Zgłosił fikcyjny rozbój, bo chciał mieć alibi
Mieszkaniec gminy Gołdap zgłosił policjantom, że na jednej z ulic miasta padł ofiarą rozboju. Funkcjonariusze szybko ustalili jednak, że mężczyzna nie został nigdy napadnięty, a przestępstwo wymyślił, by mieć alibi. 26-latek sprzedał telefon znajomego, a pieniądze wydał na alkohol. W obawie przed reakcją kolegi i w związku z tym, że nie miał jak zwrócić pieniędzy, zgłosił, że został napadnięty. Teraz młody mężczyzna ze swojego postępowania będzie tłumaczył się w sądzie.
26-letni mieszkaniec gminy Gołdap, aby wytłumaczyć się przed kolegą, wymyślił zgłoszenie rozboju. Mężczyzna w sobotę rano zgłosił policjantom, że został napadnięty, pobity i okradziony. Sprawą natychmiast zajęli się dzielnicowi i kryminalni. Policjanci szczegółowo przeanalizowali informacje przekazane przez poszkodowanego, pracowali w terenie poszukując opisanych napastników. Okoliczności całego zdarzenia budziły jednak poważne wątpliwości funkcjonariuszy, gdyż mężczyzn co chwile zmieniał wersje zdarzenia. Szybko wyszło na jaw, że napadu nie było.

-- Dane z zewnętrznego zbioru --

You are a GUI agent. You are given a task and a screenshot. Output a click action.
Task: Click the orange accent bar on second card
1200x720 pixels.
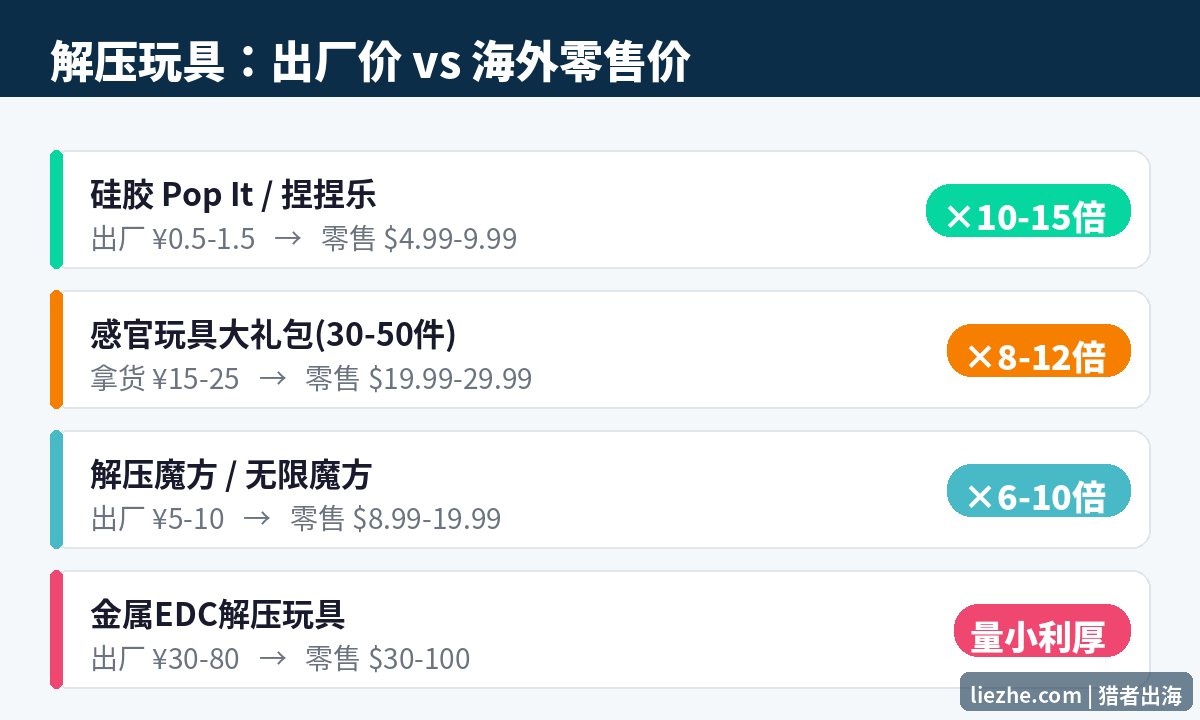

Okazało się, że 26-latek całą historię wymyślił, ponieważ sprzedał telefon kolegi, a pieniądze zamiast oddać, to wydał na alkohol. Po tym jak „zabalował” uznał, że napad zgłoszony policji to dobre alibi. Pomylił się...
Wobec mężczyzny funkcjonariusze za spowodowanie niepotrzebnej interwencji skierowali wniosek do sądu o ukaranie. 26- latek złożył wniosek o dobrowolne poddanie się karze.